You have actually two issues in your code that I will discuss separately below.

dplyr works with data frames

Your df is a matrix, not a data frame. But mutate() (and functions from dplyr in general) works with data frames. The error message simply tells you that mutate() does not know what to do with a matrix.

You can solve this by converting df to a data frame:

df <- as.data.frame(df)
names(df)<-c("dt","tz")

A remark regarding names(): This function can be used to get/set the column names of a data frame. For matrices, the corresponding function is colnames(). You used names() on a matrix, which did not set the column names of the matrix. Therefore, the names of the data frame are also not set after conversion.

You could also create a data frame from the start as follows:

df <- data.frame(dt = as.character(c(now(), now() + 5)),
                 tz = c("Etc/UTC", "America/Chicago"),
                 stringsAsFactors = FALSE)

Note that you need to define the contents column-wise, not row-wise as you did.

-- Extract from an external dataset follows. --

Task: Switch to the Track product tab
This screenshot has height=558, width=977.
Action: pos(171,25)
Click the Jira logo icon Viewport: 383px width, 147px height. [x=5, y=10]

If you use the data frame df, there will be no error from mutate().

One time zone per vector

Unfortunately, there is a second issue. What you want to do simply cannot be done. The reason is the following.

Let's convert the first column of df to POSIXct with time zone CET:

ts <- as.POSIXct(df$dt, tz = "CET")
ts
## [1] "2016-04-13 14:42:26 CEST" "2016-04-13 14:42:31 CEST"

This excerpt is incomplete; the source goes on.